V Edición

Curso 2008 - 2009

Alejandro Quintana

África grita

Cristina Serrano, 16 años

                Colegio Vizcaya (Bilbao)  

Las hélices se detuvieron. Habiamos llegado a aquel remoto lugar.

Bajamos de la avioneta con la sensación de peligro todavía en el cuerpo. A pie de pista nos esperaban miembros de la organización, que nos dieron una calurosa bienvenida. Fue agradable volver a escuchar nuestro idioma después de varios dias, ciudades y trasbordos, necesarios para llegar hasta este lugar recóndito de África.

Acompañaba a un grupo de voluntarios de una ONG que iba a desarrollar un programa de prevención de enfermedades en una aldea perdida en la selva. Nos encontrabamos en pleno corazón del continente.

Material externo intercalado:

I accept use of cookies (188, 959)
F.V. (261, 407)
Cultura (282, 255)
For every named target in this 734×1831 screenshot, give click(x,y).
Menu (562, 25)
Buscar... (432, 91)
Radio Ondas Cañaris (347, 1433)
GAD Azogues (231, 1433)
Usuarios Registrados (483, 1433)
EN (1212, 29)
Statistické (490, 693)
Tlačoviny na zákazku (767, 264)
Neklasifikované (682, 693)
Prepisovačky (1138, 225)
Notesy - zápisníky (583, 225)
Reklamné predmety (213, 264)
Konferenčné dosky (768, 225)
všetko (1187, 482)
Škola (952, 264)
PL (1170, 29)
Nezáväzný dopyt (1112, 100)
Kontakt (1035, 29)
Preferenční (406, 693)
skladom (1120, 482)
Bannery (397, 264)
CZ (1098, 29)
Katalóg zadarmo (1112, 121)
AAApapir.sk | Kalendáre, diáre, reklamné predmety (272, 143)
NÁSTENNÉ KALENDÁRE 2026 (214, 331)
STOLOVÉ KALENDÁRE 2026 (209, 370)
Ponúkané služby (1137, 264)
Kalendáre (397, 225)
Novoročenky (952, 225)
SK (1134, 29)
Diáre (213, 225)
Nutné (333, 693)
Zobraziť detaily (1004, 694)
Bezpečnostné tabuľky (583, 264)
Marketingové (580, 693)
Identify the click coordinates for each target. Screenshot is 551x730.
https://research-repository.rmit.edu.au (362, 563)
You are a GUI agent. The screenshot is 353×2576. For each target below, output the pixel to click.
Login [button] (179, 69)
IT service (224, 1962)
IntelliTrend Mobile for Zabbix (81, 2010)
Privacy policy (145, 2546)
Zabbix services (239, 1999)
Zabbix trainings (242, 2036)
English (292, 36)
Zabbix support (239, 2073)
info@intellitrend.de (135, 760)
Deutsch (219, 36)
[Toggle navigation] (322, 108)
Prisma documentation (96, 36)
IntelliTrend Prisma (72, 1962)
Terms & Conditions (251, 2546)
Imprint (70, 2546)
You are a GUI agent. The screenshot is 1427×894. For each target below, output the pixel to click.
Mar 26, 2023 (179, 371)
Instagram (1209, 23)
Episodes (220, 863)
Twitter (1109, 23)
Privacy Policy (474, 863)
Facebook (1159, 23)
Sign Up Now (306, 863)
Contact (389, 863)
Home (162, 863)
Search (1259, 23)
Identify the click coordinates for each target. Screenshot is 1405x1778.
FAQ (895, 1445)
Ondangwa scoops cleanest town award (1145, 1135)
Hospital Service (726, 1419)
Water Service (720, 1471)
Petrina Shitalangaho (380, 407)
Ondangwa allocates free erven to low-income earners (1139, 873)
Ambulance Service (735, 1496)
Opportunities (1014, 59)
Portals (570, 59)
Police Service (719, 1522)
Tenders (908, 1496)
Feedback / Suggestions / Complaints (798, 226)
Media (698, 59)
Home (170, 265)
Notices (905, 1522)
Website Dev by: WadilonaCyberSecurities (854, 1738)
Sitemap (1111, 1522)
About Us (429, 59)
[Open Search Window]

Después de un corto viaje en coche, llegamos al poblado. En el trayecto pudimos contemplar la inmensidad del paisaje, la extensa vegetación y los inquietantes sonidos, probablemente de animales, que emergían de la profundad de la foresta y que se mezclaban con el ruido del destartalado motor.

Los vecinos de la aldea salieron a recibirnos. En sus miradas se atisbaba curiosidad y un brillo de esperanza de que portáramos algo beneficioso para su comunidad. Los médicos del equipo no esperararon a instalarse en las chozas de barro y ramajes que serían nuestros aposentos y se dirigieron al dispensario, una edificación algo mas consistente, construida por una expedición anterior. Sería el lugar donde desarrollarían su acción humanitaria. Los recursos eran escasos, pero la ilusión del equipo por ayudar a aquella gente hacía que los ánimos no decayeran.

Una mujer joven llevaba en sus brazos un bebé. La mujer no paraba de hablar en un idioma extraño, entre sollozos y lamentos. El niño estaba enfermo y pedía ayuda para curarlo. Una enfermera lo cogió y entraron en el dispensario. Yo me acerqué a la ventana. No quise entrar.

La madre no paraba de repetir las mismas palabras. De repente se creó un silencio desconsolador. El niño había muerto. Nada pudieron hacer para salvarle. Solo pudimos permanecer inmóviles, en silencio, observado como el poblado acogía a la madre que, entre llantos y gritos, se lamentaba de la pérdida de su hijo.

Las semanas trascurrieron con escenas parecidas, sin que pudiera llegar a acostumbrarme. La pobreza, el hambre y la enfermedad se cebaban en aquella gente sin que pudiéramos evitarlo.

Regreséi a España dispuesta a continuar mi labor desde aqui, sin olvidar el escalofriante grito desesperado de aquella mujer que despedia a su hijo para siempre.